Lati­nos are cel­e­brated through poems by

  • F. Isabel Campoy

Author’s Note

I like to say that “poetry is the skin of beauty”, “La poesía es la piel de la belleza” and I try to find the words to inspire children to see poetry, feel it, and fall in love with it. When I was growing up in Spain I attended a school (The Teresianas Sisters) in which during the classes devoted to sewing, drawing and anything else that didn’t require silence, the teacher would ask a student to come in front of the class and read a story, poetry or a play. This, she said, would help the mind to concentrate in a manual work.

Because I had a good voice and I liked to be involved in theatre, I was frequently chosen to be that “reader”. Most of the time I was given the text to read, but sometimes, the teacher was so busy  (we used to be 45 to 50 students per class) that she would just say: “read what you like”  –and so I did. I fell in love with Federico García Lorca, because my father introduced me to his poetry at home, and I used to bring my father’s poetry Anthology to school, in case I had the chance to read from them…which it was the case many times.   That book “The 100 Best Poems in Spanish Language” has since travelled with me everywhere, and now, lives on my shelves at home in San Francisco.

Alma Flor Ada and I have pub­lished a series of seven antholo­gies of poetry in Span­ish as part of the Cielo abierto Series: Gor­rión gor­rión, La rama azul, El Verde limón, Dulce es la sal, Nuevo día, Huer­tos de Coral and Ríos de lava. We are delighted to have included there poetry from the best poets from the Spanish-speaking world.

Recently we have pub­lished a series of books of rhymes from the oral tra­di­tion in bilin­gual edi­tions, in order that Eng­lish speak­ers can also get to know and enjoy our folk­lore: ¡Pío Peep! and MuuMoo are col­lec­tions of rhymes. Merry Navi­dad is a col­lec­tion of vil­lan­ci­cos or Christ­mas car­ols, and Ten Lit­tle Puppies/Diez per­ri­tos a book inspired on a tra­di­tional pop­u­lar rhyme.

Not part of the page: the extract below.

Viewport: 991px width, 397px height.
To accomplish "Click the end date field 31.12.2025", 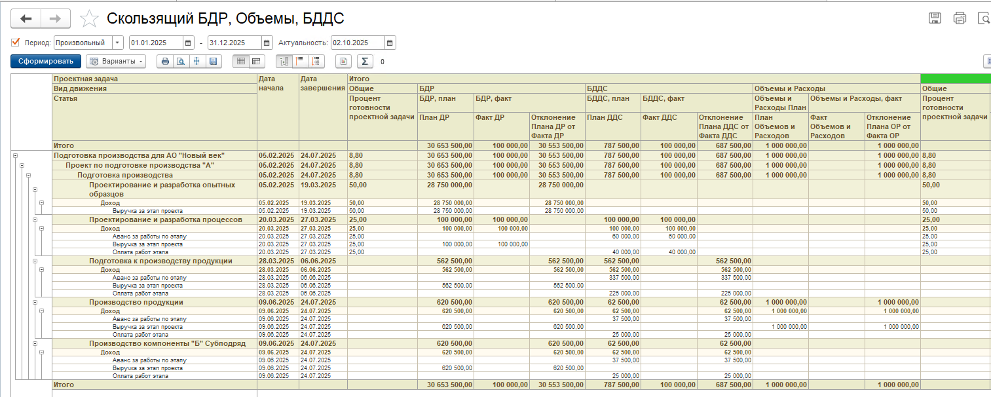I will point(234,43).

The four poetry antholo­gies of Gate­ways to the Sun / Puer­tas al sol, in par­al­lel edi­tions in Eng­lish and Span­ish are another con­tri­bu­tion in the effort to make poetry acces­si­ble to all chil­dren. The beau­ti­ful pre­sen­ta­tion of these books, where the artis­tic illus­tra­tions are a wor­thy com­pan­ion to the poems gives both Alma Flor and myself immense satisfaction.